Laqod adzinaz zamaanu lanaa biwushlin ghoiri munbatti
(Engkau istriku yang halal, aku tidak peduli celaan orang.
Kita satu tujuan untuk selamanya)
Saqoitil hubba fii qolbii bihusnil fi'li wassamti
yaghiibus sa'du in ghibti wa yashful 'aisyu in ji'ti
(Engkau sirami cinta dalam hatiku dengan indahnya perangaimu.
Kebahagiaanku lenyap ketika kamu menghilang lenyap. Hidupku menjadikan terang ketika kamu disana)
Nahaarii kaadihun hattaa idzaa maa 'udtu lilbaiti
Laqiituki fanjalaa 'annii dhonaaya idzaa maa tabassamti
(Hari-hariku berat sampai aku kembali ke rumah menjumpaimu.
Maka lenyaplah keletihan ketika kamu senyum)

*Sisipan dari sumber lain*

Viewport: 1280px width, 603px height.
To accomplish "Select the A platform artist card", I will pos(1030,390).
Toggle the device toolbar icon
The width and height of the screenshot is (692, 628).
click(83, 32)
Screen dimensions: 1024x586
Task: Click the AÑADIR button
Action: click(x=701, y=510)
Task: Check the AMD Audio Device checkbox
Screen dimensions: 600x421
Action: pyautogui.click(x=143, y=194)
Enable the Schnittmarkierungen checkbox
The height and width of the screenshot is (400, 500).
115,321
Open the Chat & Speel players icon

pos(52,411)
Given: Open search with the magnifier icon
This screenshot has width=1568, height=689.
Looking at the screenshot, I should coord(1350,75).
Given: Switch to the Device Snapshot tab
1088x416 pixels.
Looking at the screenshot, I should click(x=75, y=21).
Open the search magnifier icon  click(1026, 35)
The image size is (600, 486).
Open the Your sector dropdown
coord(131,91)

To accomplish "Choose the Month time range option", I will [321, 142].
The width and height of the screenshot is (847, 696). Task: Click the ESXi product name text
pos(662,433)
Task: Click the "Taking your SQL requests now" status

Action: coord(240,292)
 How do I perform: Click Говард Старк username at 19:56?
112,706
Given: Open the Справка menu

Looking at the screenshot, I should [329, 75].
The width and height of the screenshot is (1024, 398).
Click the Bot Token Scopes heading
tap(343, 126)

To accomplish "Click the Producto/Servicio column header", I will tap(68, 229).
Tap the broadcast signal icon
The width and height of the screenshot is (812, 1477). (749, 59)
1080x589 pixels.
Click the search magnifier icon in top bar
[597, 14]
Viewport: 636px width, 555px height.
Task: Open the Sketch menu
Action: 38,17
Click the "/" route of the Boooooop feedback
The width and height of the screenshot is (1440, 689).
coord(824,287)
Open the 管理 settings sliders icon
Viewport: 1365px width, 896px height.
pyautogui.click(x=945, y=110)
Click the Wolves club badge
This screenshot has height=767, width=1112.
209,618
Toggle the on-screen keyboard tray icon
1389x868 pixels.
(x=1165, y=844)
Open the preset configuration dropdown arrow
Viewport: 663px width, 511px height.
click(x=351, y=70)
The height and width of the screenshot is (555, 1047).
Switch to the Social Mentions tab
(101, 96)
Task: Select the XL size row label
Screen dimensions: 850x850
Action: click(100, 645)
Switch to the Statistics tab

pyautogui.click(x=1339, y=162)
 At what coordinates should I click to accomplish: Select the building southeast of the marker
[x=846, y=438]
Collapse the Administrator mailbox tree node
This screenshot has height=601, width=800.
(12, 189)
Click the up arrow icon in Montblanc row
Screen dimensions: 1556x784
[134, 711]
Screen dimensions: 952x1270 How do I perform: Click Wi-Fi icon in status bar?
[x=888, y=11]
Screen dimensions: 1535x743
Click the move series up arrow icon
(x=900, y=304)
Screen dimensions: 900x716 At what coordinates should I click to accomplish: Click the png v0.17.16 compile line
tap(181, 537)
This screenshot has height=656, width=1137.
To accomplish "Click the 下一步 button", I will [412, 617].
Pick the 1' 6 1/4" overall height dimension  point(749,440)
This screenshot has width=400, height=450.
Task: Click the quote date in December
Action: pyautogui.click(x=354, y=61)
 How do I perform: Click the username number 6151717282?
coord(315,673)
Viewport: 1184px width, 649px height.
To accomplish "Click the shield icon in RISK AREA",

Tadhiiqu biyal hayaatu idzaa bihaa yauman tabarromti.
Fa as'aa jaahidan hattaa uhaqqiqo maa tamannaiti
(Jika suatu saat hidupmu menjadi sedih, maka aku akan berusaha keras.
Sampai benar-benar mendapatkan apa yang engkau inginkan)
Hanaa'ii anti faltahna'ii bidif-il hubbi maa 'isyti.
Faruuhanaa qodi'talafaa kamitslil ardhi wannabti
(Engkau kebahagiaanku, tanamkanlah kebahaiaan selamanya.
Jiwa-jiwa kita telah bersatu bagaikan tanah tumbuhan)
Fa yaa amalii wa yaa sakanii wa yaa unsii wa mulhimati.
Yathiibul 'aisyu mahmaa dhooqotil ayyamu in thibti
(Duhai harapanku, duhai ketenanganku,
duhai kedamaianku,
duhai ilhamku.
Indahnya hidup ini walaupun hari-hariku berat
asalkan engkau bahagia)[3]

            Masih dengan santai bertudung mukena putih, Sari mengingat bacaannya tadi malam, sebuah novel karangan Abidah El Khalieqy perempuan penyair kontemporer Indonesia. Ia lahir dalam keluarga “besar” santri di desa Menturo, Jombang Jawa Timur. Dalam karyanya “Perempuan Berkalung Sorban” ia mengisahkan seorang perempuan cantik, putri Kiai yang tak memiliki kebebasan pada masaa kecilnya “Nisa, nggak pantas, anak perempuan kok naik kuda, pencilaan. Apalagi keluyuran mengelilingi ladang, memalukan!!”. Sergah bapaknya ketika Nisa mengatakan iri kepada kakak laki-lakinya, kakak selalu mendapat kemerdekaan di luar rumah, bermain-main, belajar naik kuda dan kembali tidur setelah shalat shubuh, sedangkan aku? Aku harus membantu ibu di dapur, mencuci piring yang dipenuhi minyak bekas makanan Rizal, Wildan dan bapak yang terus saja ngobrol di meja makan sambil berdahak[4].
            Nisa yang kecil itu kembali dirampas haknya setelah menikah, suami pertamanya seorang putra Kiai sahabat bapaknya, siapapun tidak tahu bahwa Samsudin adalah pesakitan, ia sering menyiksa  Nisa, meniadakan hak-hak atas istri, ia hanya meminta kewajiban istri atas suami.
            Suatu hari ibunya bertanya kepadanya, “Nisa, kapan kau ingin punya momongan?”, sekena hati Nisa menjawab pertanyaan-pertanyaan ibunya hingga terbuka semua masalah dalam rumah tangganya, “sejak malam pengantin sampai sekarang, tak bosan-bosannya ia menyakitiku, menjambak rambutku, menendang dan menempeleng, memaksa dan memaki serta melecehkanku habis-habisan” .
            Ibunya mendelong tak percaya, hingga akhirnya rembukan keluarga digelar, bapaknya mengirim seorang hakam kepada keluarga Samsudin, dan jalan terakhir adalah perceraian antara Nisa dan suaminya.
            “Sepertinya berat sekali memainkan peran perempuan”. Sari bergumam sendiri di atas sajadahnya, ia masih menikmati lagu Zaujatiinya berulang-ulang. Ia mengait-ngaitkan isinya dengan perjalanan cinta Nisa yang kedua, bersama paman jauh dari ibunya. Laki-laki yang ia panggil Lek Khudhori itulah yang memenangkan hatinya. Mengkhitbah lalu menikahinya.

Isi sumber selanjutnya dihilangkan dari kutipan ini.